**Saved data entries**
*** Block opens ***

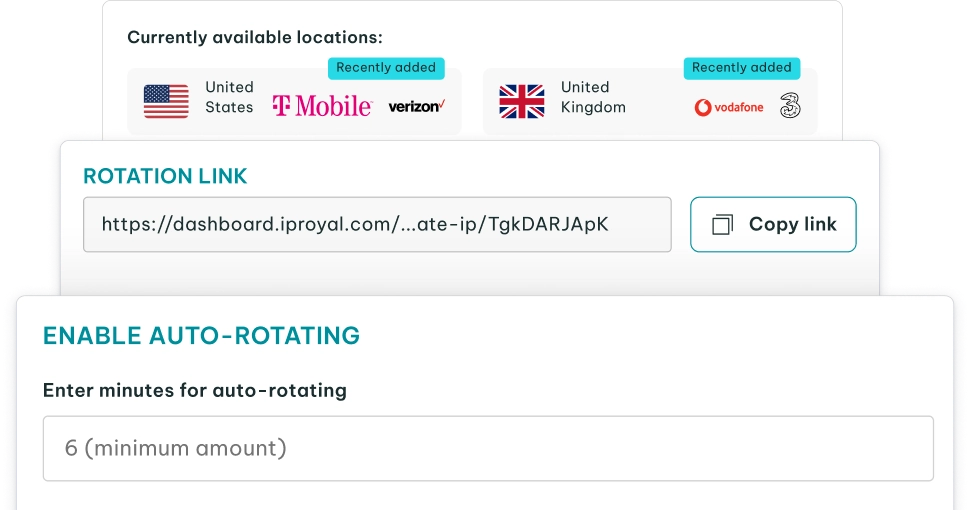Click the copy icon beside Copy link
Viewport: 971px width, 510px height.
coord(722,225)
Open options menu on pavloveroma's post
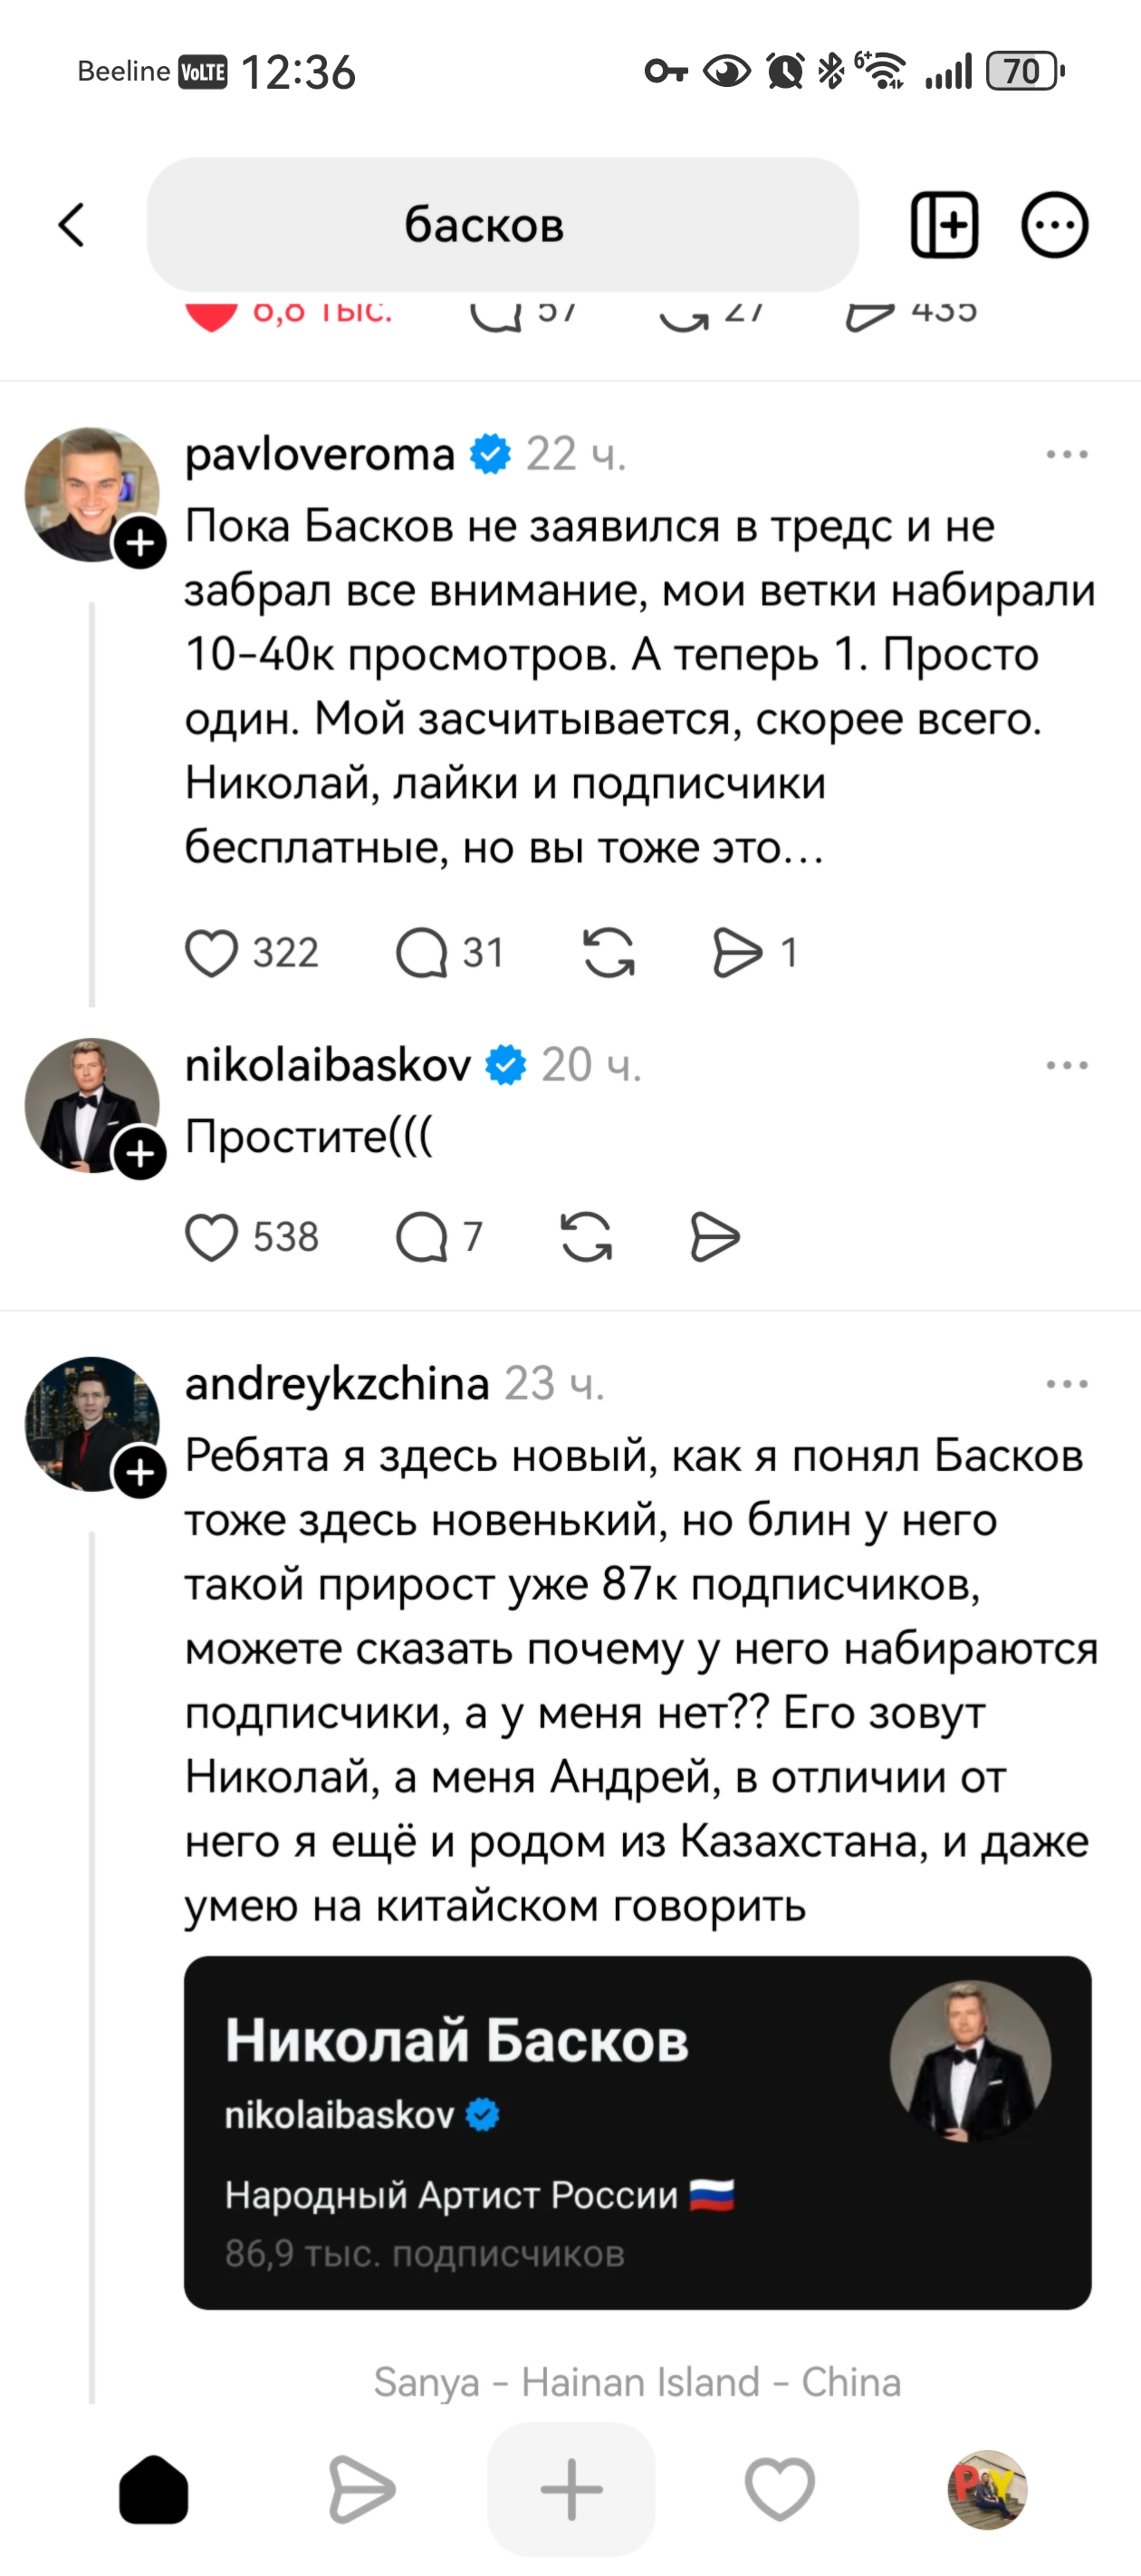 click(x=1068, y=453)
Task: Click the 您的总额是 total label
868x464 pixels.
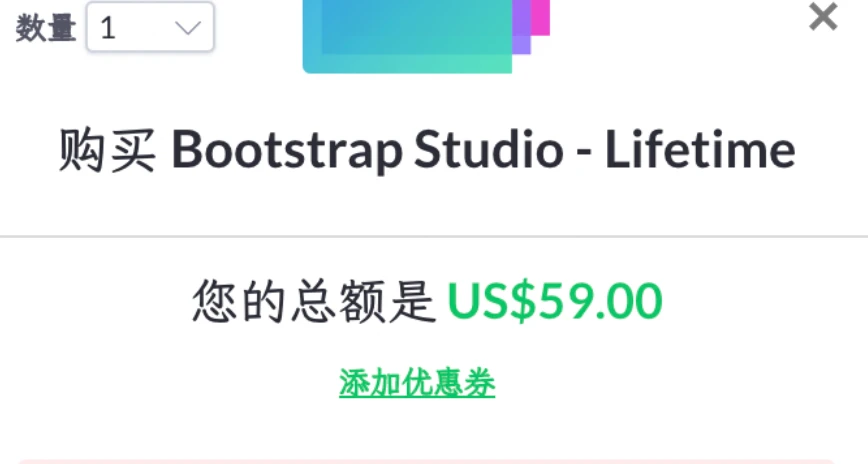Action: (314, 301)
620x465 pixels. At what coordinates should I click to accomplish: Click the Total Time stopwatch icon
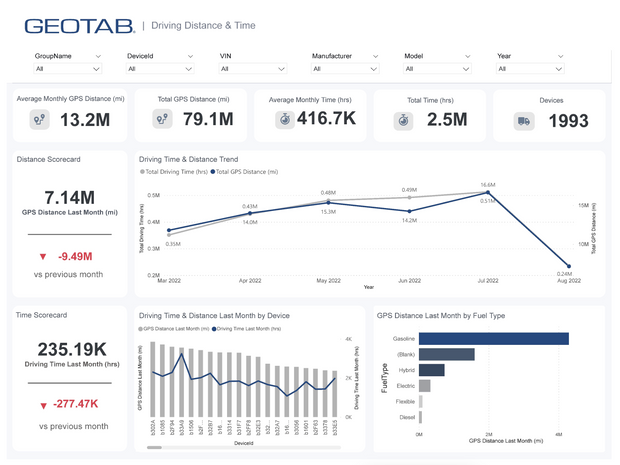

*** Block closes ***

**Your goal**
I would like you to set down the lines above, from the one containing "Open options menu on pavloveroma's post" to the final line, exactly as written and without pictures.

**Answer to this task**
Open options menu on pavloveroma's post
 click(x=1068, y=453)
Task: Click the 您的总额是 total label
868x464 pixels.
Action: (314, 301)
620x465 pixels. At what coordinates should I click to accomplish: Click the Total Time stopwatch icon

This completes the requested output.